Evals testen gegen ein kuratiertes Set. Produktion hat eine Long-Tail-Verteilung, die kein Eval-Set vollständig abdeckt. Das ist kein Versagen der Evals - das ist die Definition von Long Tail. Shadow und Evals sind komplementär, nicht konkurrierend:
Evals beantworten “Funktionieren meine bekannten Fälle?”. Shadow beantwortet “Funktionieren die Fälle, die ich noch nicht kenne?”.
Wer nur eines von beiden baut, hat eine Lücke. Die Frage ist nur, welche.
Rollout ist nicht optional, er ist Teil des Contracts
Evals im PR beantworten eine Frage: “Ist der Code nicht kaputt?” Rollout-Disziplin beantwortet eine andere: “Ist das System unter echtem Traffic nicht kaputt?” Beide Fragen müssen beantwortbar sein. Klassische Software hat diesen Unterschied längst verstanden - bei AI-Features zieht die Praxis erst nach.

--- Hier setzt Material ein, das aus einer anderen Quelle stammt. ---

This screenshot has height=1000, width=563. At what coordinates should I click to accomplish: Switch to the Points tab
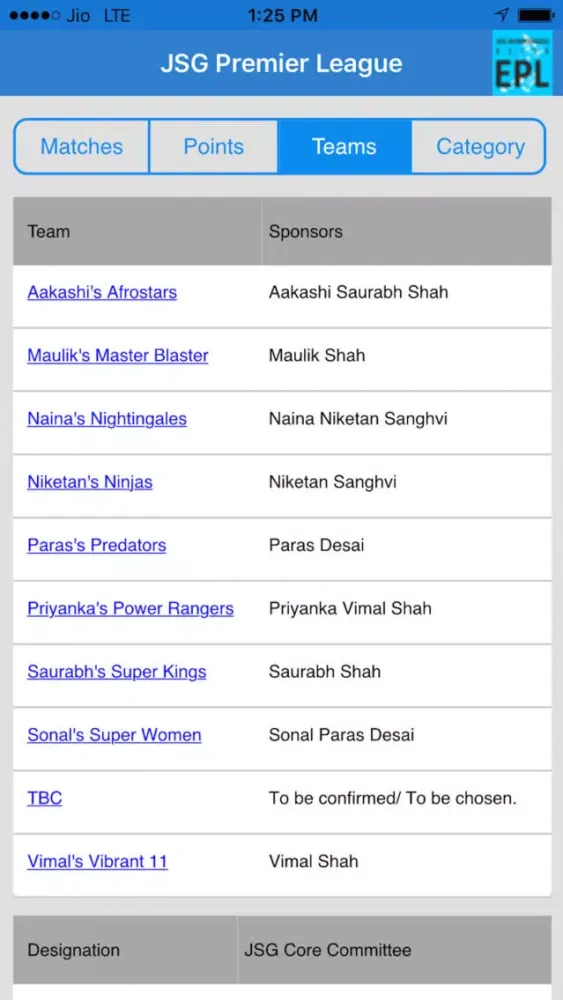214,147
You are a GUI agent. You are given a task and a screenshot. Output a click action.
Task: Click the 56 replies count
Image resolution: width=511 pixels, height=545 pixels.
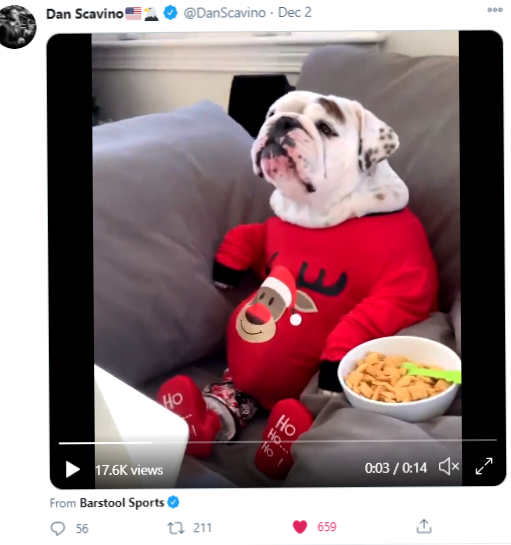[82, 529]

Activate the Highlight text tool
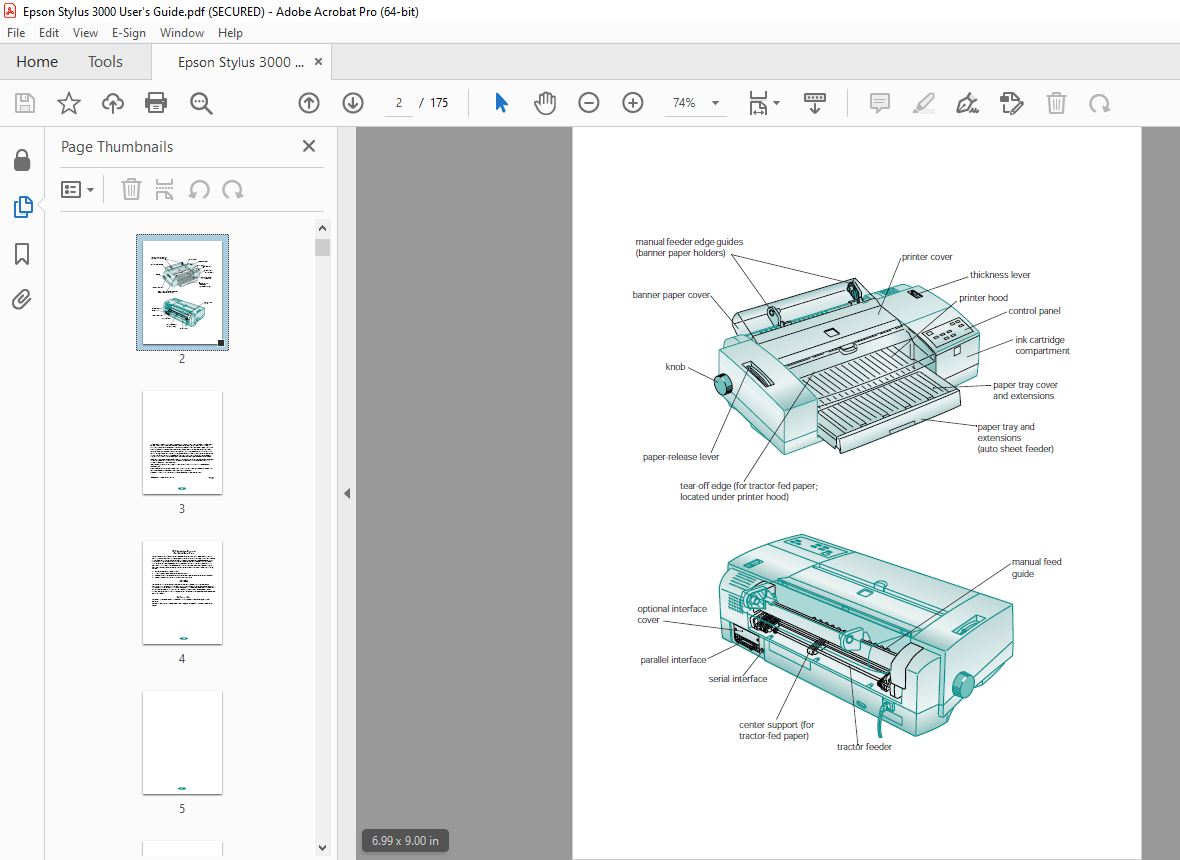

Teams, die bereits Observability auf Stufe 2 oder 3 haben, können Shadow und Canary ohne Neubau einführen. Das Reifegradmodell aus dem Observability-Post ist die Voraussetzung, nicht die Alternative. Wer keine Traces, keine Prompt-Versionen und keine Cost-Metriken hat, kann auch keinen Guarded Rollout fahren.
Der wichtigste Takeaway: Jede Art von Änderung - Code, Prompt, Modell, Tool-Description, RAG-Index - muss eine Rollout-Stufe durchlaufen. “Prompt ist ja nur Text” ist kein Freibrief. “Tool-Description ist ja nur Metadata” auch nicht.
Und dann gibt es noch den nächsten Schritt, der sich daraus ergibt und der hier nicht mehr hineinpasst: Produktions-Incidents als Test-Dataset ernstnehmen. Von Post-Mortem zur Eval. Aber das ist ein anderer Post.
Ein AI-Feature in Produktion zu nehmen heißt nicht nur, es live zu schalten. Es heißt, jederzeit erklären zu können, warum es heute anders antwortet als gestern - und es jederzeit zurücknehmen zu können.